At the old Aberdeen train stop in Harford County, MARC commuters were relieved that the Amtrak strike had been postponed for 48 hours.

Tom Coudon, who normally catches the MARC train in Perryville in Cecil County, already had started driving to Washington from his home outside Port Deposit when he heard on the radio Amtrak was delaying a possible strike.

He decided to catch the Penn Line train at Aberdeen. "It's so much easier to take the train," he said.

Lillian Walthers, who has driven a Victory cab for 35 years in Aberdeen, got up at 4 a.m. so she could ferry passengers into Baltimore, or better yet, to Washington.

"You could say I'm disappointed that the [Amtrak] strike was postponed," she said.

A one-way cab fare to Baltimore is $36, one-way to Washington is $70.

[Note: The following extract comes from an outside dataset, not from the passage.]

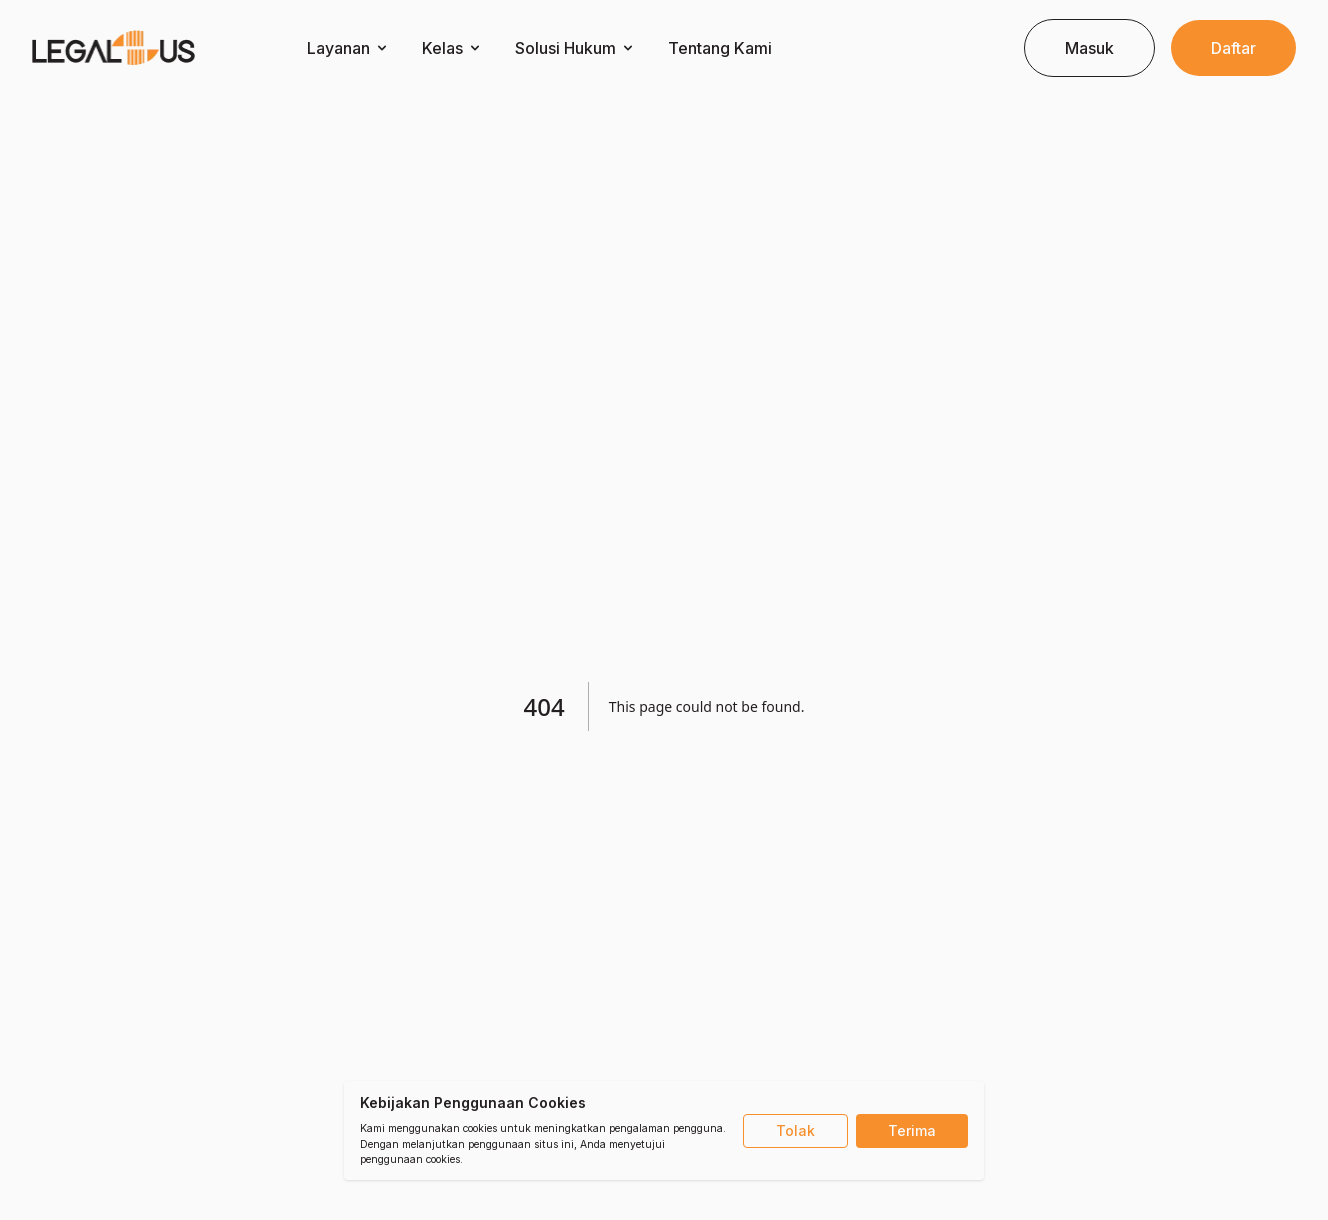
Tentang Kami (720, 48)
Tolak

"We have gotten quite a bit of work in the past during strikes," she said. Ideally, she said she would pack her car with three or four commuters and take them all to Washington.

Elsewhere around the country, other commuters, freight shippers and farmers scrambled to arrange alternative ways to work and to markets.

President Bush said before the strike that a nationwide shutdown would be so devastating to the economy that "it ought to end the day it begins," through legislation if necessary.

The shutdowns came less than two hours after other unions had agreed to extend contract talks with Amtrak and Conrail and other freight railroads for at least 48 hours past a strike deadline of midnight last night.

A strike by the machinists union against CSX Transportation derailed that agreement. Machinists union officials did not return calls early today seeking comment.

The Association of American Railroads, which represents all major freight railroads, said the machinists had placed pickets at key CSX points, including Evansville, Ind.; Cincinnati; Louisville, Ky.; Jacksonville, Fla.; and Brunswick, Md.

"Because of the seamless nature of the nation's freight rail system, a strike that begins in one region of the country affects service in the entire nation. Thus, the freight railroads are taking steps to proceed with a safe and orderly shutdown," said AAR President Edwin L. Harper.

Minutes later, Amtrak suspended operations because the vast majority of the 24,000 miles of track over which it operates is owned by the freight lines.

Amtrak spokesman Howard Robertson said the only unaffected service would be the line between Washington and Boston, which is entirely owned and operated by Amtrak.

He said there would be "a mixed impact" on commuter lines around the country that use Amtrak stations or tracks, but that millions of commuters in New York should not be affected. The Long Island Railroad said early today that commuters should stick to their regular morning schedules.

The dispute involves unions representing about 20,000 carmen, engineers, dispatchers, machinists and other employees.

More than 200,000 other rail workers were expected to honor picket lines.

Earlier yesterday, Jed Dodd, chief negotiator for the railroads' maintenance workers, said that bargainers were making significant progress with Amtrak but that the unions and Conrail remained "pretty far apart."

Amtrak, citing government data, said the initial cost of a strike would be $50 million a day. But it said that would rise to $637 million a day if the strike lasted more than two weeks and $1 billion daily after a month.

Robert Stempel, chairman of General Motors Corp., said the auto industry could be badly hurt. GM, Ford Motor Co. and Chrysler Corp. obtain most of their parts and ship most of their finished products by rail.

A coast-to-coast rail strike could also tie up shipments of coal, chemicals, grain and some mail.

Union leaders accused the rail companies of locking out workers in an attempt to create a national emergency and force Congress to intervene. And Transportation Secretary Andrew Card called on Congress to do just that.

"They should step in quickly," Card said this morning on Cable News Network.

"We need to keep the economy moving," he said. "This is jeopardizing that recovery."

Trailways, Greyhound and other intercity bus companies said they would honor Amtrak tickets. The railroad also announced agreements with USAir, United Airlines and Delta Air Lines to accommodate Amtrak passengers stranded by a strike.